La marginalité et l’exclusion sociale n’expliquent pas tout. Felice Dasseto, islamologue de l’Université catholique de Louvain, rappelle aux auteurs cette évidence : « Les jeunes au chômage ou en situation difficile ne vont pas tous au djihad », insistant sur l’importance du facteur religieux. Car les problèmes remontent à loin selon les auteurs, qui mentionnent cet autre ingrédient indispensable du cocktail mortifère : le don par le roi Baudouin des clés de l’islam de Belgique à l’Arabie saoudite, qui hérita du site de la mosquée du parc du Cinquantenaire, inaugurée en 1978.
Le courant wahhabite est ainsi entré par la grande porte, inoculant sa propagande insidieuse révélée par des dépêches diplomatiques saoudiennes mises en ligne par WikiLeaks. On y apprend qu’en 2012, l’imam Khaled al-Abri, de ladite mosquée, parlait dans ses prêches du pays hôte comme d’un pays de « kouffar » (mécréants). De surcroît, le salafisme a pénétré en Belgique et à Molenbeek, dont environ 60 % des habitants sont d’origine marocaine, à partir du royaume chérifien. Plus particulièrement à partir de la région montagneuse du Rif, dont sont originaires 85 % des Marocains de Molenbeek.
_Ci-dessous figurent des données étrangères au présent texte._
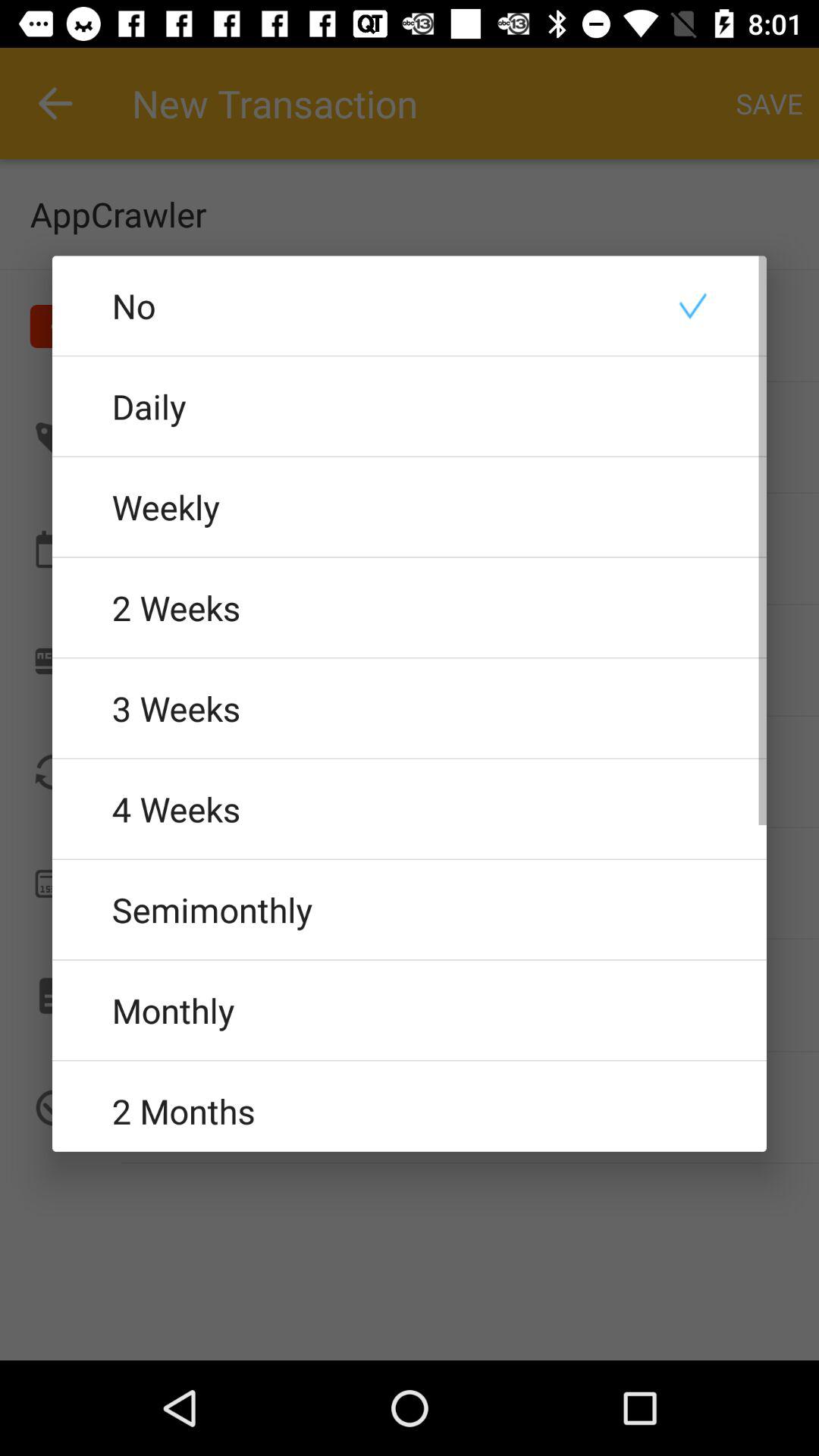
select no (409, 305)
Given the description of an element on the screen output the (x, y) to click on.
L’abandon du Rif n’est pas étranger à la « djihadisation » de Molenbeek, laissent entendre les auteurs, qui évoquent le sentiment rebelle de la région. Ils expliquent le rapport hostile à l’autorité chez les descendants des victimes de la brutale répression de 1958 par l’armée marocaine, succédant à celle des Espagnols au début du xxe siècle. À quoi s’ajoute la propension du défunt roi Hassan II à y laisser opérer les imams salafistes. Pour preuve : une bonne moitié des 1 500 Marocains partis en Syrie et en Irak rejoindre Daech vient du Rif. Comme d’ailleurs l’un des imams de la mosquée Al Khalil de Molenbeek, arrivé en 1984, qui la fit basculer dans l’orbite des salafistes d’inspiration saoudienne.
L’efficacité meurtrière des djihadistes s’explique aussi par les erreurs des autorités belges qui ont sous-estimé le problème et ne se sont pas donné les moyens de combattre le phénomène. Sont pointés du doigt l’échec de l’intégration ainsi que le laxisme de l’État belge et des autorités municipales, qui a favorisé la propagation de l’islam radical à Molenbeek. Sur 41 lieux de prière recensés dans la commune, quatre seulement sont reconnus officiellement, au point qu’on a parlé d’« islam des caves et des garages ». Les auteurs épinglent aussi l’attitude permissive envers les salafistes, résultant des pratiques de clientélisme politique de la part du bourgmestre (maire) socialiste Philippe Moureaux, qui a pensé pouvoir acheter la paix en abandonnant aux imams la charge d’encadrer les enfants musulmans. Sans compter le manque d’arabisants dans la Sûreté de l’État, qui de plus s’est retrouvée en sous-effectif au moment des attentats du 13 novembre 2015 à Paris, et qui n’a pas vu venir…
Molenbeek-sur-djihad, Christophe Lamfalussy et Jean-Pierre Martin, Éd. Grasset, 301 p., 19 euros.